Böylece kelimenin olumsuz fiil mi isim fiil mi olduğu vurguyla belli olur.
“Biri konuşMA yaparken sen koNUŞma”
“DanışMA masasına bir şey daNIŞma”

*Ek fiilin şartı – se –sa ekleri de vurguyu üstlerine almaz, bir önceki hecede bırakır: geLİRse, baKARsa, bakMAZsa, giDERse, seVERse,

*Fiillerde birinci ve ikinci kişi ekleri -şimdiki zaman dışında- vurguyu bir önceki kip ekinde bırakır: göRÜrüm – bineCEğim – bakmaLIyım – anLARsın – bakMAlısın – bineCEKsin -

*Dilimize Arapça’dan, Farsça’dan geçen kelimelerde istisnai vurgular olabilmektedir: BEYnelmilel – BİLmukabele – HArikulade – saKAtat

*Pekiştirme sıfatlarında pekiştirme amacıyla kullanılan heceler vurguyu kendi üzerlerine alır: SIMsıkı – KOSkoca – BÜSbüyük – BÜSbütün – BAMbaşka

DİLİMİZDEKİ HARFLER VE SESLER


Ünlüler:

Ağız boşluğunda ve ses yolunda hiçbir engele çarpmadan çıkan seslere “Ünlüler” denir.
Türkçe’de 8 ünlü bulunur.

a,e,ı,i,o,ö,u,ü

Ünlüler ağız ve burun boşluğunda hiçbir engele uğramadan oluşur.
Ağzımızdan net ve açık biçimde çıkar. Tek başlarına hece oluşturabilirler.
Özgür ve gürültüsüz seslerdir.

Çıkış Yerlerine Göre Ünlüler:

“A”:

En geniş sesli harftir. “A” sesi çıkartılırken çene serbestçe aşağı indirilmelidir. Dil çeneye olabildiğince paralel ve dilin ucu alt dişlere değmelidir. Sesin boğumlandığı yer ağzımızın arka kısmındadır. Ses alt çeneye oturur.

“O”:

“O” sesinde dudaklar yuvarlak, yanaklar içerde ve çene olabildiğince aşağıdadır.
Sesin boğumlandığı yer ağzımızın orta-arka kısmıdır.

“U”:

Dudaklar “O” sesinde olduğu gibi yuvarlaktır, tek farkı dudakların öne doğru uzamış olmalarıdır. Dolayısıyla “U” sesinde çene “O” sesine göre daha dardır. Sesin boğumlandığı yer ağzımızın arka kısmındadır.

“İ”:

“İ” sesi ağzımızın ön kısmında boğumlanır. “İ” sesi çıkartılırken dilin yanları üst dişlerin iç kısımlarına değmelidir. Dudaklar üst dişler görünecek şekilde pozisyon almalıdır.

“E”:

“E” sesi ağzımızın ön-yan kısmında boğumlanır. “E” sesi çıkartılırken dudaklar yana doğru açılmalı ve dilin ucu alt diş etlerine değmelidir.

“Ü”:

Dar bir ünlüdür. “Ü” sesi ağzımızın ön kısmında boğumlanır. “Ü” sesi çıkartılırken dudaklar önde ve yuvarlak bir pozisyon almalıdır.

“I”:

Şan egzersizlerinde kullanılmayan bir sesli harftir. Dar bir ünlüdür. “I” sesinin boğumlandığı yer ağzımızın arka kısmındadır.

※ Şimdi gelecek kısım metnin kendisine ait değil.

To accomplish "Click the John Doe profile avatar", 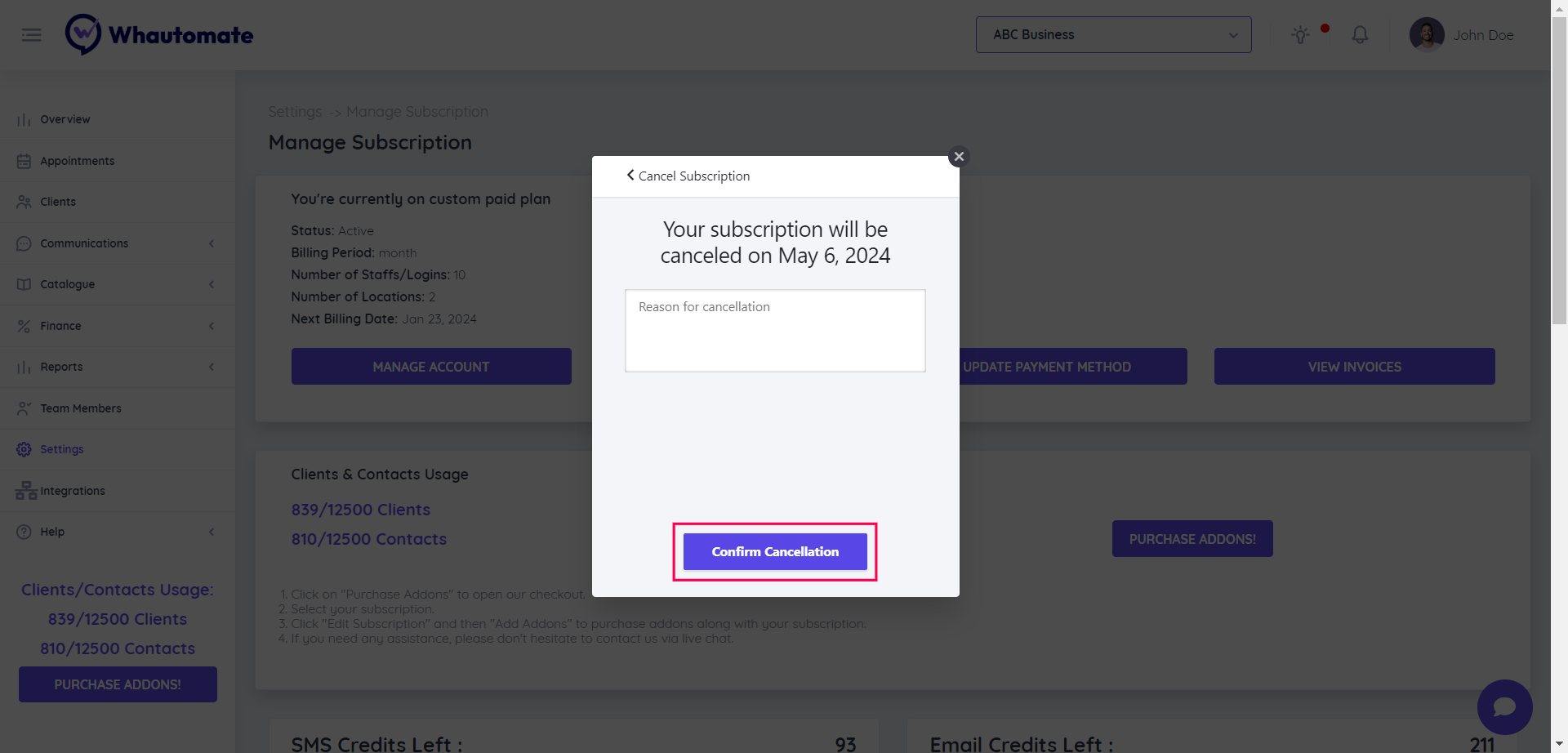I will (x=1427, y=35).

“Ö” sesi ağzımızın ön kısmında boğumlanır. Çene olabildiğince aşağıda ve dudaklar önde pozisyon almalıdır.

Ünsüzler:

Ağız boşluğunda ve ses yolunda bazı engellere çarparak çıkan seslere “Ünsüzler” denir.
Türkçe’de 21 ünsüz bulunur.

b,c,ç,d,f,g,ğ,h,j,k,l,m,n,p,r,s,ş,t,v,y,z

Ünsüzlerin çıkışı sırasında soluk (nefes), konuşma organlarının herhangi bir yerinde bir engele rastlar. Bu engel bazen dudaklarda, bazen dille diş ya da dille damak arasında olur. Ünsüzler çıkarken ses yolunda açılma, kapanma, daralma, ve gırtlakta bulunan ses tellerinde titremeler olur. Akciğerlerden gelen havanın ses yolundan geçerken karşılaştığı bütün bu durumlar ve çıkış yerleri ünsüzlerin özelliklerini oluşturur.

Çıkış Yerlerine Göre Ünsüzler:

“B”,”M”,”P” (Dudak Ünsüzleri):

Bu ünsüzler çıkartılırken alt ve üst dudak birbirine değerek kapanır.

“F”,”V” (Diş-Dudak Ünsüzleri):

Üst dişler alt dudağa değerken meydana gelen sürtünmeden oluşan ünsüzlerdir.

“D”,”T”,”L”,”N” (Sert Damak Ünsüzleri):

Bu ünsüzler sert (ön) damak bölgesinde tınlarlar. “D”, “T” ve “N” ünsüzlerinde dilin ucu üst diş köklerine değerken; “L” ünsüzünde dilin ucu biraz daha geride sert damağa değmelidir.

“Z”,”S” (Diş Ünsüzleri):

“Z” ve “S” ünsüzleri ağzın ön kısmında alt ve üst dişlerin arasından patlayarak çıkar. Bu ünsüzler çıkartılırken dilin ucu alt diş etlerine değmelidir.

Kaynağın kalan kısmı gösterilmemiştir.